Prenatal Care in the Future
ACOG, the World Health Organization and the Institute for Clinical Systems Improvement all support a comprehensive risk assessment in the first obstetric visit and say subsequent visit frequency should be based on the needs of individual patients. Difficulties in accurately defining, assessing and addressing maternal and fetal risk are barriers to implementing the assessment. Risk can be divided into three categories: medical, psychosocial and low-risk. An accurate screening tool has not been developed, but transvaginal cervical length sonography and the fetal fibronectin test and other emerging tools have the potential to "create a risk scoring system with unprecedented predictive value for preterm birth and LBW," according to Krans and Davis. Alternative models of prenatal care to address identified risk factors also are being developed and evaluated. Home visitation, case management, telemedicine and group prenatal care all have shown particular promise for women with high-risk pregnancies. Reduced-frequency schedules for women with low-risk pregnancies have been celebrated for demonstrating equivalent maternal and fetal outcomes compared with traditional schedules.
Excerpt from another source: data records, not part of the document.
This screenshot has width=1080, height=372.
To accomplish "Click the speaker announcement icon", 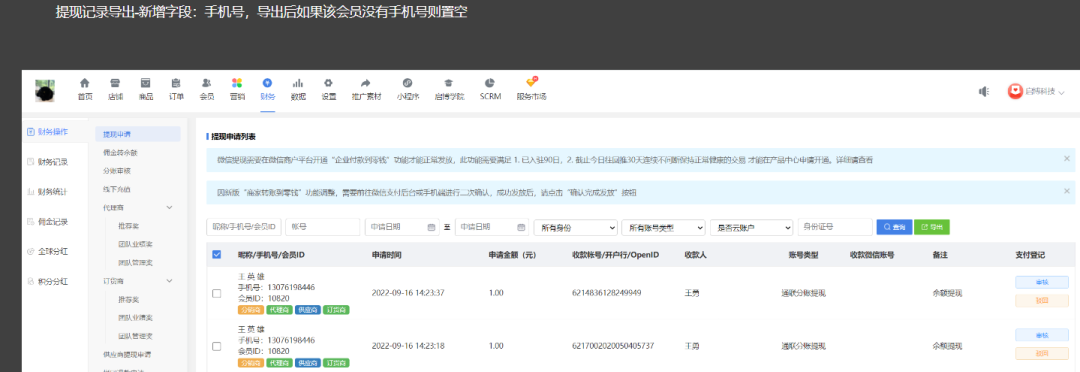I will click(x=984, y=92).
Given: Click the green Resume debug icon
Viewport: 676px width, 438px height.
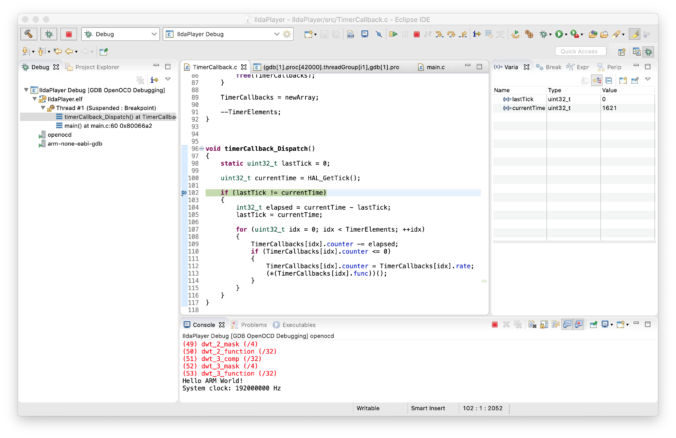Looking at the screenshot, I should tap(394, 34).

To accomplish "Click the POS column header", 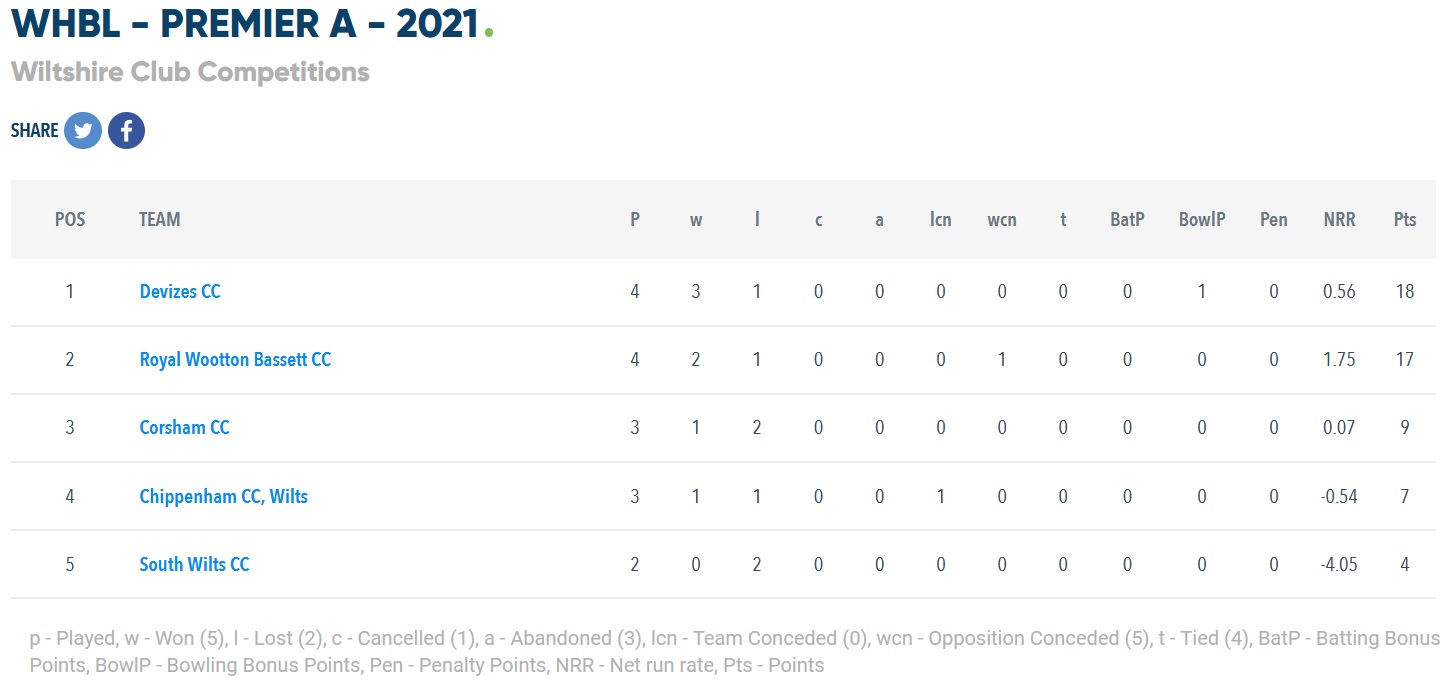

The findings of Preventing Low Birthweight "led to expanded but undifferentiated coverage for pregnant women, as "[u]niversal prenatal care ... was extended to a heterogeneous group of patients with a variety of medical and psychosocial risk factors," Krans and Davis write. At the same time, the policy statement's recommendations to revise the prenatal care model by basing care plans on patient risk went unheeded in favor of delivering one model of care to a variety of patients. Regardless, the policy statement resulted in expanding prenatal care, which "provides women with important screening, testing, monitoring, education and counseling that are necessary for healthy maternal and fetal outcomes," Krans and Davis write. However, the challenge today remains to "transform prenatal care from a universal vehicle to a risk-appropriate intervention," Krans and Davis conclude.